Jet engine parts found on the Las Vegas runway where a British Airways flight aborted takeoff as the engine burst into flames indicate a rare catastrophic failure, experts said as investigators released preliminary findings and began analysing flight data and cockpit recordings
Jet engine parts found on the Las Vegas runway where a British Airways flight aborted takeoff as the engine burst into flames indicate a rare catastrophic failure, experts said as investigators released preliminary findings and began analysing flight data and cockpit recordings.
Early findings show the failure occurred where the engine was under the highest pressure, though there was no immediate indication of what caused it or the fire that forced 170 people to evacuate Tuesday at McCarran International Airport as smoke poured from the aircraft.
“You really don’t see catastrophic or uncontained engine failure like this very often,” said John Cox, an aviation safety consultant who spent 23 years as a US Airways pilot. He said yesterday that the failure indicates parts sliced through the engine casing.
The National Transportation Safety Board said there was damage to the armored shell around the left engine’s high-pressure compressor, and several 7- to 8-inch fragments of the compressor were found on the tarmac.
No one was seriously injured when British Airways Flight 2276 screeched to a halt and the 157 passengers and 13 crew members escaped down evacuation slides as firefighters doused flames spewing from the engine beneath the wing of the Boeing 777.
The pilot who halted the takeoff and calmly called “mayday, mayday” said he will retire one flight shy of the day he had planned to hang up his wings.
Chris Henkey of Padworth, England, told NBC News he’d never had such a close call in a 42-year career, and he’s “finished flying.” He won’t captain what was to be his final flight to Barbados, where he intended to vacation with his daughter.
Investigators planned to interview Henkey and two senior first officers with 18 and 10 years of experience.
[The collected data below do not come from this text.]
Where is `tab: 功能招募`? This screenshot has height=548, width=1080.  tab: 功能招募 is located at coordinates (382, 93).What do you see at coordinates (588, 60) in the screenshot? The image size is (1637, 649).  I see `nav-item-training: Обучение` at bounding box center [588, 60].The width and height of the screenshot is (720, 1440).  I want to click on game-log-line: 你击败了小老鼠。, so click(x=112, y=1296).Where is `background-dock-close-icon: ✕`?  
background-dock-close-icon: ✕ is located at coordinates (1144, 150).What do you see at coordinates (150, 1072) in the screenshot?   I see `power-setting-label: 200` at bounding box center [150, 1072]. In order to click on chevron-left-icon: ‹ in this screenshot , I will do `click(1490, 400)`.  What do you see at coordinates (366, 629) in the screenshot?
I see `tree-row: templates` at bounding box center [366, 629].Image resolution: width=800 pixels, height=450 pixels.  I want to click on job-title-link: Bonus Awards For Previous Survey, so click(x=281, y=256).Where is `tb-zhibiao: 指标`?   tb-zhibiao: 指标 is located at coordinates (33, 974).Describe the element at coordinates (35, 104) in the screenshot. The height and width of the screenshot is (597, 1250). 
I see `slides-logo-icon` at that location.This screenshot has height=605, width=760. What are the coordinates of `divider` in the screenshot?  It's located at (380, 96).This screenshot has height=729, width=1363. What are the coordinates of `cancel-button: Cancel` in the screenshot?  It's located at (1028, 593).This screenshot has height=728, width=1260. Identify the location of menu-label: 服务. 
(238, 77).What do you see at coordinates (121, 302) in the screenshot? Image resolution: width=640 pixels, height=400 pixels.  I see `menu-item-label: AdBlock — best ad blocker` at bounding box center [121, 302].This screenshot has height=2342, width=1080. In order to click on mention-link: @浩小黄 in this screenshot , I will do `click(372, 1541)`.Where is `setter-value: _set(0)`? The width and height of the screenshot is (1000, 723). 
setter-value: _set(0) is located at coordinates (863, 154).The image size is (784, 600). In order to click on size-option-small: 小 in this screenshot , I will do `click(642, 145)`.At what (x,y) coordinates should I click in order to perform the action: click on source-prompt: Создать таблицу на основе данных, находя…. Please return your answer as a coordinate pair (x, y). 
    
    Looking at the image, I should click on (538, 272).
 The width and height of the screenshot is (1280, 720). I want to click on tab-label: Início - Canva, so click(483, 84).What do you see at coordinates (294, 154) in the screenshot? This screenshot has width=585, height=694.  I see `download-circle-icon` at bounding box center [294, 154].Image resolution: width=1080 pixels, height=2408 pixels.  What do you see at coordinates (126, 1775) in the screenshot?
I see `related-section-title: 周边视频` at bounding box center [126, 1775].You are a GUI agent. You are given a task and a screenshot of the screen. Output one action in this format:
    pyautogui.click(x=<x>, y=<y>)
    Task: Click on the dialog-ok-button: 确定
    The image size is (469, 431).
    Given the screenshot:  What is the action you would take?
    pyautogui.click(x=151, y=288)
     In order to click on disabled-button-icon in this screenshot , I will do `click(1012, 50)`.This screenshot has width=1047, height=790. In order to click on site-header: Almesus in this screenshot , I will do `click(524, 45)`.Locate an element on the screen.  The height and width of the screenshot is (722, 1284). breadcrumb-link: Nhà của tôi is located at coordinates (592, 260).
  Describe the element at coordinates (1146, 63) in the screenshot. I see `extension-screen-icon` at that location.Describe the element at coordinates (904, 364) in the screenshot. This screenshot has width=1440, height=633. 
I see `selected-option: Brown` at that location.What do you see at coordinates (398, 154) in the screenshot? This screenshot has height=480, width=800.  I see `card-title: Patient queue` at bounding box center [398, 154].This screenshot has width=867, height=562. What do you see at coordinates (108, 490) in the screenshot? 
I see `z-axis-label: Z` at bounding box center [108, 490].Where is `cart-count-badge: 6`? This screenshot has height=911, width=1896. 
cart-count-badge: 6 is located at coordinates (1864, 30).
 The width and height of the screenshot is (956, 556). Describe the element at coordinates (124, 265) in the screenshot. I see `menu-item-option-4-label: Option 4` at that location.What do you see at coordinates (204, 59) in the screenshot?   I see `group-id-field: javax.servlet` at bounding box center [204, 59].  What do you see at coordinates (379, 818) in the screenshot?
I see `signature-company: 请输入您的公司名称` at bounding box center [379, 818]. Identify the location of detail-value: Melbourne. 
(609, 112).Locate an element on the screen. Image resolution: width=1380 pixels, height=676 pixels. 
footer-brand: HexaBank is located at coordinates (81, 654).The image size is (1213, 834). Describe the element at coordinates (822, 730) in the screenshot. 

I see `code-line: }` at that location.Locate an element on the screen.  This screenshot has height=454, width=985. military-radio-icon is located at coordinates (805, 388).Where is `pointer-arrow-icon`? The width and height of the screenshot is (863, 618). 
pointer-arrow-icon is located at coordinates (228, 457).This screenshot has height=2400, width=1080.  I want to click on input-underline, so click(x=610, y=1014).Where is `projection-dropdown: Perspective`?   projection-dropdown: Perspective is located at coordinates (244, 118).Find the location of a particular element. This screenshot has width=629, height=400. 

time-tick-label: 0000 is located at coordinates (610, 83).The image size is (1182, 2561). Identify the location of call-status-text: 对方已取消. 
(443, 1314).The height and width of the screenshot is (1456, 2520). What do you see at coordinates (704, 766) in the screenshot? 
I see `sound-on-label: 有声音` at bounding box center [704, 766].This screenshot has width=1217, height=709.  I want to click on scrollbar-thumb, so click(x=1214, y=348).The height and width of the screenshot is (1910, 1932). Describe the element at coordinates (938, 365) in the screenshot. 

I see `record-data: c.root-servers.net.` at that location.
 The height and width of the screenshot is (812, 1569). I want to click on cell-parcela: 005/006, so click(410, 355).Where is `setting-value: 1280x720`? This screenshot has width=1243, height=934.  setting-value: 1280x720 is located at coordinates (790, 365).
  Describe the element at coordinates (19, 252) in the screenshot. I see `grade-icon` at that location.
Henkey, 63, was hailed by fire officials and airline observers for a flawless reaction and evacuation, though he deflected praise, saying the entire crew helped. The whole ordeal lasted about five minutes.
Engine fires are unusual but not unheard-of.
In July, a Southwest Airlines flight evacuated at Midway International Airport in Chicago when one engine caught fire on takeoff.
In June 2006, an American Airlines jet engine exploded during testing at a maintenance area at Los Angeles International Airport, launching parts into the body of the plane and as far as half a mile away.
No one was injured in either incident. Both jets had different engines than the British Airways plane.
NTSB and Federal Aviation Administration investigators, along with teams from Boeing and engine manufacturer General Electric, were examining the aircraft before removing the damaged engine for a thorough analysis.